I can't cope with criticism, especially when it's about my age. When I was a younger teenager, my brother criticised me for everything I did and liked. ''Oh, that's what little kids do! You're like a little kid! Why do you like doing that at your age? You sound like a little kid!'' And it got on my nerves in the end, because everything I done wasn't childish, but was actually normal. He is only 3 years older than me, so he knew what was normal and OK for my age and what wasn't.
Now I've come to hate it when people start getting onto me when it's related to my age. My uncle is the most biggest criticiser you'll ever meet. Literally every single thing my mum talks about, even if it's got the least to do with me, my uncle ends up making it boil down to me being an adult. I'm fed up with forever being reminded of my age and what I should be doing because of my age.
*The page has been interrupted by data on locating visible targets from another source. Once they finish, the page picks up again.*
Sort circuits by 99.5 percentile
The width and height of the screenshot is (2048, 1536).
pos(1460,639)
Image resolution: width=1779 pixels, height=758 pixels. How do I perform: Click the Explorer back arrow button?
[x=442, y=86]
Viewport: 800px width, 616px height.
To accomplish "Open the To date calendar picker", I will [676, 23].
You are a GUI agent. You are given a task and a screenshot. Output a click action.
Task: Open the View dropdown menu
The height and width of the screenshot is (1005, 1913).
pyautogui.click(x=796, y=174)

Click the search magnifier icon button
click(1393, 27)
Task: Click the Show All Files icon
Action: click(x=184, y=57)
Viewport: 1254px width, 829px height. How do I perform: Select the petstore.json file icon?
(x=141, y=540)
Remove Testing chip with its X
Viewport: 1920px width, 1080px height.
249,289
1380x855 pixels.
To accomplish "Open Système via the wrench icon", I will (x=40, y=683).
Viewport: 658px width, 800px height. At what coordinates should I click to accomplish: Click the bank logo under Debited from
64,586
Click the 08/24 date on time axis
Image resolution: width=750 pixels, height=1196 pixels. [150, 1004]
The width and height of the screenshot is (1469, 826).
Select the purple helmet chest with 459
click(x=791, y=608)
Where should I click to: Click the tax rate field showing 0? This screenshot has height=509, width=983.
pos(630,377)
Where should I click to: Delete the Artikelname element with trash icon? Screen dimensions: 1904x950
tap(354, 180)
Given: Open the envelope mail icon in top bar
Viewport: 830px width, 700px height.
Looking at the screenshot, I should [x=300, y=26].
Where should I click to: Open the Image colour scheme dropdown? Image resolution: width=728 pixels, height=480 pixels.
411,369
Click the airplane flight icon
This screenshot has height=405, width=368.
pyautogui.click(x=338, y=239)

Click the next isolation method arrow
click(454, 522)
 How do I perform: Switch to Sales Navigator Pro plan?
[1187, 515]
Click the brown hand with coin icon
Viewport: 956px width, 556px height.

He even says it in such a strong way, like, ''oh you're a fully-grown big grown-up adult now'', and I'm like, ''enough with all the description!'' I know that in a couple of years time, people are going to start getting onto me about moving out, I know it. I won't be able to put up with that. I am not moving out until I have found a man, and it won't take long because I give off positive vibes to older men, but I don't want to move out and live on my own because I give off negative vibes to women, and ESPECIALLY youths, and I know I will feel really vulnerable if I lived on my own around youths.